DIRECTIVE =
Count the lines in the listing below that contain the word "point", and reply with the number alone.

SUPPLIED RECORDS =
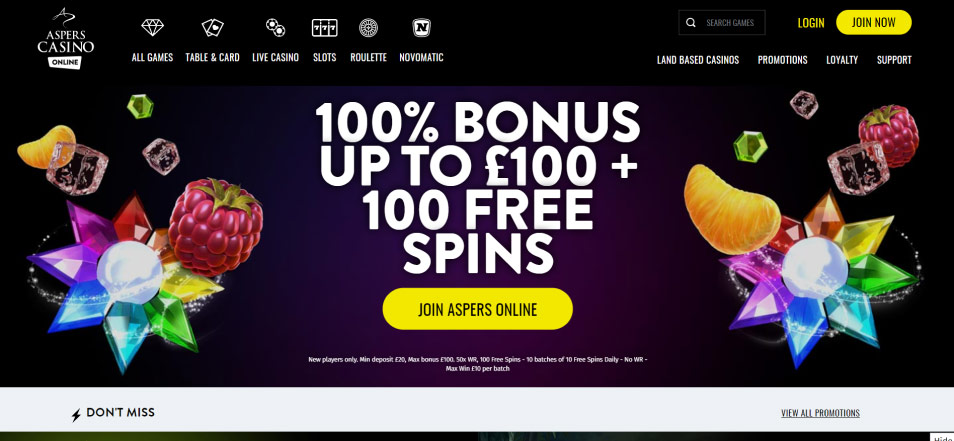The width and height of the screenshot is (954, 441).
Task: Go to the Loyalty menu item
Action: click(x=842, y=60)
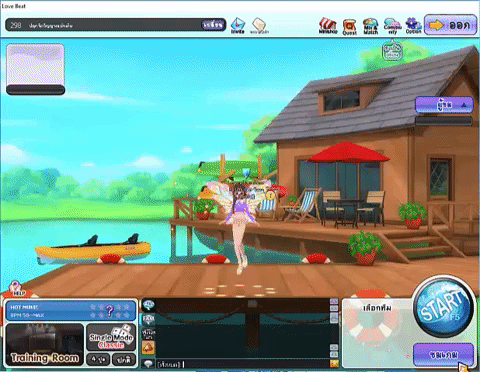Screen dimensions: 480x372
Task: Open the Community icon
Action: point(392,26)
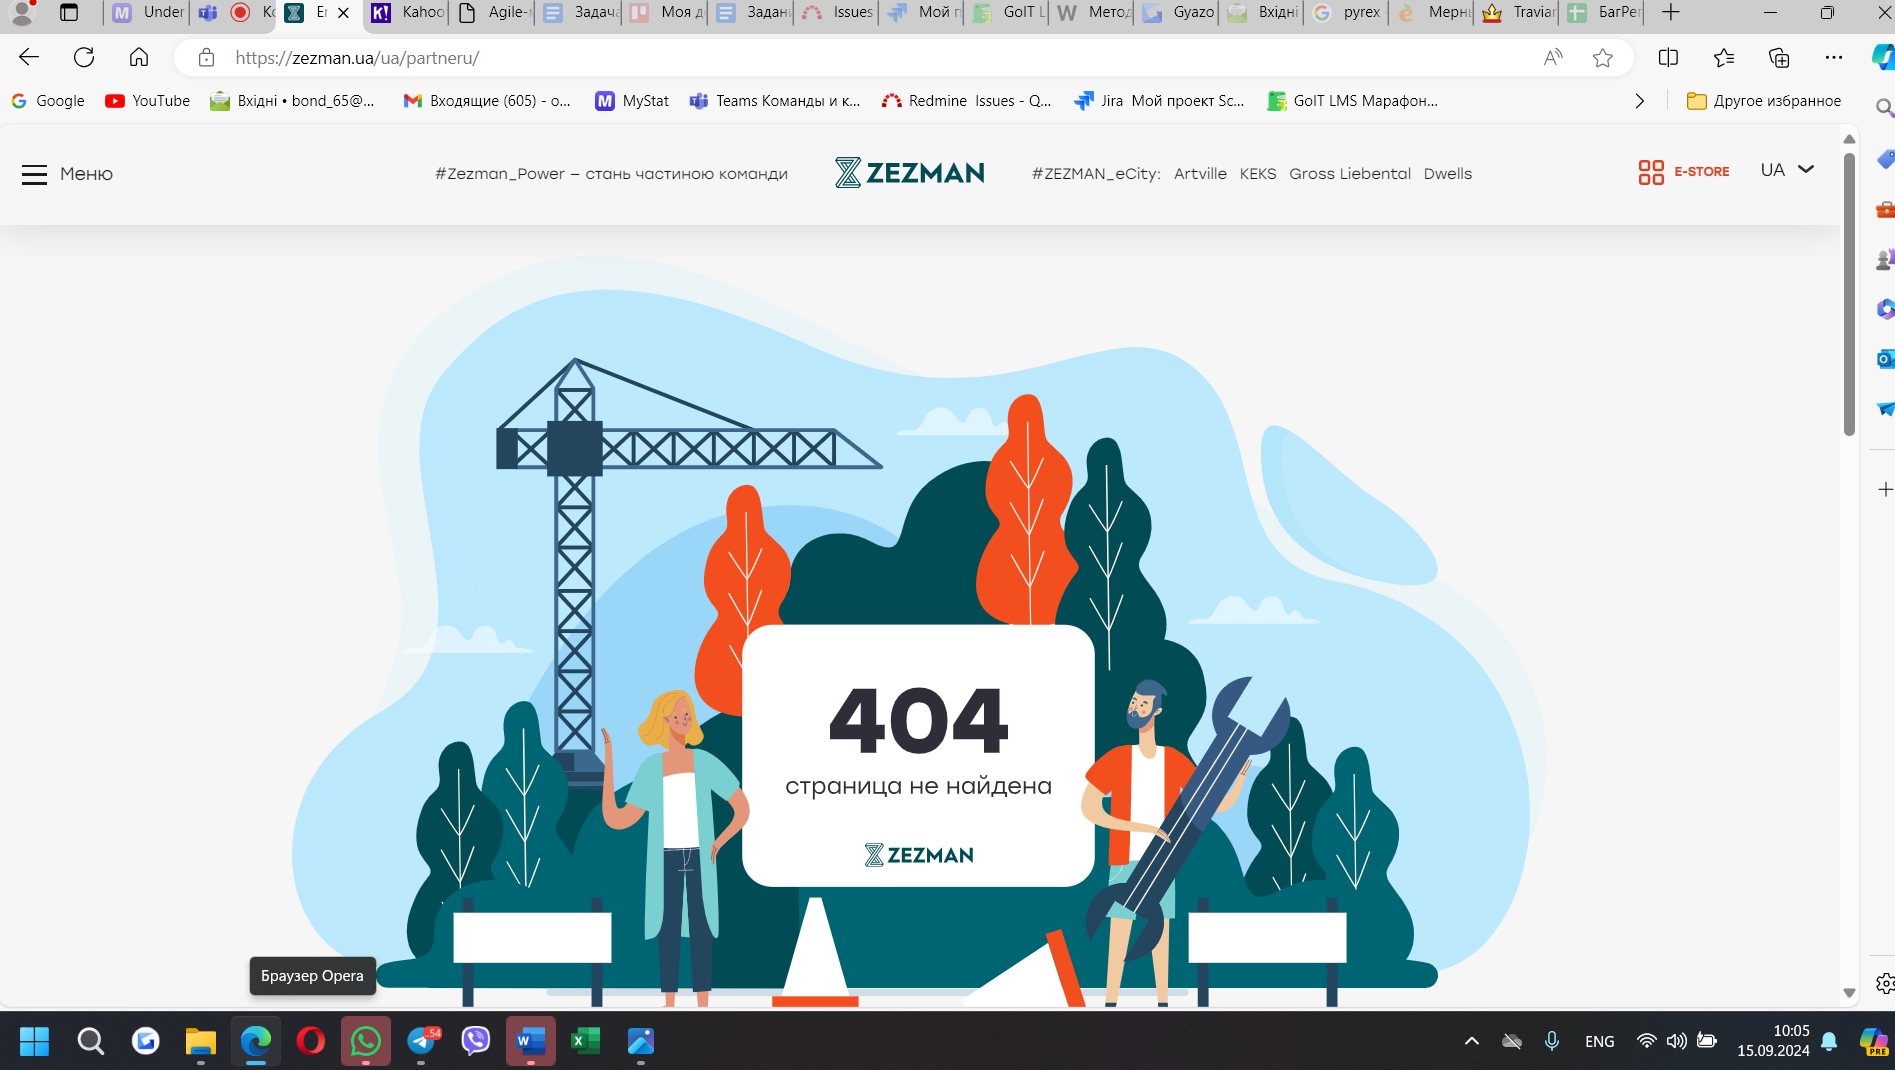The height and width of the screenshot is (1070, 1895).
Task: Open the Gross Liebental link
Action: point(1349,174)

REPLY =
2